- Exercise prompt:
Could you return every line of the records below that contains the word "Notes"?

- Dataset content:
☆ ☆ ☆ ☆ ☆

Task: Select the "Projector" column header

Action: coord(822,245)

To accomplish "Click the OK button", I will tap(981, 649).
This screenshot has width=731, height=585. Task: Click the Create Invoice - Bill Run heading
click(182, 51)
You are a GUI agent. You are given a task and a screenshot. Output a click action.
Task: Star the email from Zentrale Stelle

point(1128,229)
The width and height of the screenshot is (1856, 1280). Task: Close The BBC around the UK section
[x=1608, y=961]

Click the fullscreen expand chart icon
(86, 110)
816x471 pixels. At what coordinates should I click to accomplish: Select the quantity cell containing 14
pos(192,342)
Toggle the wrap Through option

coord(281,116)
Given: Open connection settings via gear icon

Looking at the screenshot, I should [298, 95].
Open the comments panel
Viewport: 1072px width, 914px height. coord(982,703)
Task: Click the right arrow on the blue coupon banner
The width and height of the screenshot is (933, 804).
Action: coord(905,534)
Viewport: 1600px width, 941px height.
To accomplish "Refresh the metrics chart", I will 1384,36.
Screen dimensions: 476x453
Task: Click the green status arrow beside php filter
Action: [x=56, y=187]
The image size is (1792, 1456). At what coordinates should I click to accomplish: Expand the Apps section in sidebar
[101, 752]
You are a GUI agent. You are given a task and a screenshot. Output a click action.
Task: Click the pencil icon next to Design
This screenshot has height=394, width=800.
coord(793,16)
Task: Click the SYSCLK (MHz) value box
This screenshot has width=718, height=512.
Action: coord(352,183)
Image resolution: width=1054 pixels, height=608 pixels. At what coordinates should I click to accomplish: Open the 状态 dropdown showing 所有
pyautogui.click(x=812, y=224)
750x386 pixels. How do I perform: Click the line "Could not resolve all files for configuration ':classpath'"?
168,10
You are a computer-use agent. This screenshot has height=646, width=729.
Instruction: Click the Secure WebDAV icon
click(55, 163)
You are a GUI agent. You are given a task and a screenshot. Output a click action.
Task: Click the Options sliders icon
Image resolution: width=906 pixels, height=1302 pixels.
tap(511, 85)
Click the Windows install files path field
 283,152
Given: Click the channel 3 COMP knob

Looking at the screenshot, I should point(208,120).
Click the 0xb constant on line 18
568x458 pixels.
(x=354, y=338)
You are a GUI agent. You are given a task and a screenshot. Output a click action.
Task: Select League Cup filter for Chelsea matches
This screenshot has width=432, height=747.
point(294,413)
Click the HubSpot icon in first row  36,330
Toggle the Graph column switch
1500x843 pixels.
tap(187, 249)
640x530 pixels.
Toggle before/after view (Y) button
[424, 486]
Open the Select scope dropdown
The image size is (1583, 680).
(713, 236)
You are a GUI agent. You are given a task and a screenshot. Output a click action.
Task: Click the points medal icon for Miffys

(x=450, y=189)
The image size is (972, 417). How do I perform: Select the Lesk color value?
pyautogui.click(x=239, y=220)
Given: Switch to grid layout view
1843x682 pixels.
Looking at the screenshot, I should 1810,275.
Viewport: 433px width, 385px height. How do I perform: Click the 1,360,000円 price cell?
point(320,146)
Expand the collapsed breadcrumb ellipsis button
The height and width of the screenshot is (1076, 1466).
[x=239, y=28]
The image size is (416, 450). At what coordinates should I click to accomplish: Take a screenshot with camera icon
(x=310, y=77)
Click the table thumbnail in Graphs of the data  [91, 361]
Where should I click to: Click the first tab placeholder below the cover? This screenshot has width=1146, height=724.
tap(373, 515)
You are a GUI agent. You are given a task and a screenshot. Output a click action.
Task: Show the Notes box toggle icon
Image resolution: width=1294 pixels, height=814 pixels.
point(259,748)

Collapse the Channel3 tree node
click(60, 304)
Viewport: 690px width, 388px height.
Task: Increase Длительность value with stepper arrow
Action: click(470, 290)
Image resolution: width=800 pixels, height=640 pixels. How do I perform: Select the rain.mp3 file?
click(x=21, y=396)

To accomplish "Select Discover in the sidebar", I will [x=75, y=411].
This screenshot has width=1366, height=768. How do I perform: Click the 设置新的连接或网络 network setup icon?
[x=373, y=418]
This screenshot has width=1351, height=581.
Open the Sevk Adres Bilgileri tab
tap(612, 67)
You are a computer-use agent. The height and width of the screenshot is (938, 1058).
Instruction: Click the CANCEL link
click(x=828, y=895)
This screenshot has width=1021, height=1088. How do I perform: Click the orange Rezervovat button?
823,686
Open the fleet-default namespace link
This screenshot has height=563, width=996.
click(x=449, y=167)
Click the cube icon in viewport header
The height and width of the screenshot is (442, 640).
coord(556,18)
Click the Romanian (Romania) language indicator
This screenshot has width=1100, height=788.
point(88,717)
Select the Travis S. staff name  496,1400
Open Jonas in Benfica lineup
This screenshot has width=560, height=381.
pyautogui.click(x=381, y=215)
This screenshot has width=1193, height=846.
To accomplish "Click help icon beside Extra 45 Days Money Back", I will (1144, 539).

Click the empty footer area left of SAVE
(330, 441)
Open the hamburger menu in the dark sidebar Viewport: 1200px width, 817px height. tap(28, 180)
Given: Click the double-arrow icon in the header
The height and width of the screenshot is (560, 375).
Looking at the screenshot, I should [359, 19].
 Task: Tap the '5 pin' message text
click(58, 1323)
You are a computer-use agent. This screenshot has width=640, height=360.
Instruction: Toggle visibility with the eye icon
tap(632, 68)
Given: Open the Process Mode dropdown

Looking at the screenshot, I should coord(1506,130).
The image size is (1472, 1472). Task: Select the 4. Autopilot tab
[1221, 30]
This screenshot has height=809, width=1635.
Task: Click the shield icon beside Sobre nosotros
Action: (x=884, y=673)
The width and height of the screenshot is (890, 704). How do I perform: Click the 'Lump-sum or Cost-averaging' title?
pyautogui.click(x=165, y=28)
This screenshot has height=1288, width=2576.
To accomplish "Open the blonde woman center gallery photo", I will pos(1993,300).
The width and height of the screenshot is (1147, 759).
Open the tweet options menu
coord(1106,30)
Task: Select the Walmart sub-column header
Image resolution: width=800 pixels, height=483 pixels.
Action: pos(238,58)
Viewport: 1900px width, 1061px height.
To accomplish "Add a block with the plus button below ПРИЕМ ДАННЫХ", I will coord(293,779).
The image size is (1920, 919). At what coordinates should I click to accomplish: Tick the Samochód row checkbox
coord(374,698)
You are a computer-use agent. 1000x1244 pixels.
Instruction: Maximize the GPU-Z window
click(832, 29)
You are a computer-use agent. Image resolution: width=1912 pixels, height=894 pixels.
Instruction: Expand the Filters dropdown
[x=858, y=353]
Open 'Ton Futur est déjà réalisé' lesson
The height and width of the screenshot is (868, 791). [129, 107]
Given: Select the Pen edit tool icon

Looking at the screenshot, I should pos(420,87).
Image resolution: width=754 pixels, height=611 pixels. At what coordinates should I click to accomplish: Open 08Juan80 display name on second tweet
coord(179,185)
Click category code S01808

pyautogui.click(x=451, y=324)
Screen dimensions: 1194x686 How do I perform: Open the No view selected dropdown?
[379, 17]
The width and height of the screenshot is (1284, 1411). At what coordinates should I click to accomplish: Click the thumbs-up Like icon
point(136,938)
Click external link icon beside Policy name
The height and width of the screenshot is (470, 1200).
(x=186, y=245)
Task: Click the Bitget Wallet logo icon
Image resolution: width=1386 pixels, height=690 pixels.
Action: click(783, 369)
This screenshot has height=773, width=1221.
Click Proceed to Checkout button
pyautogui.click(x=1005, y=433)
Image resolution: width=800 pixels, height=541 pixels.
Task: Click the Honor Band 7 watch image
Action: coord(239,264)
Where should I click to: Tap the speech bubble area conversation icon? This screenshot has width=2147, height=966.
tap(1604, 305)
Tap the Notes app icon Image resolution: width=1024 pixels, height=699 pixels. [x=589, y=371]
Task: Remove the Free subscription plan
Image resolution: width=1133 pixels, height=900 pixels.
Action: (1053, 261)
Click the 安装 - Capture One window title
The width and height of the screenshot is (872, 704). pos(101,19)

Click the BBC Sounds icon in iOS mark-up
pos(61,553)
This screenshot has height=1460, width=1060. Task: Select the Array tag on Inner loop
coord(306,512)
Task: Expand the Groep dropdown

☆ ☆ ☆ ☆ ☆

- Reply:
Task: Show the Notes box toggle icon
Tap the Notes app icon Image resolution: width=1024 pixels, height=699 pixels. [x=589, y=371]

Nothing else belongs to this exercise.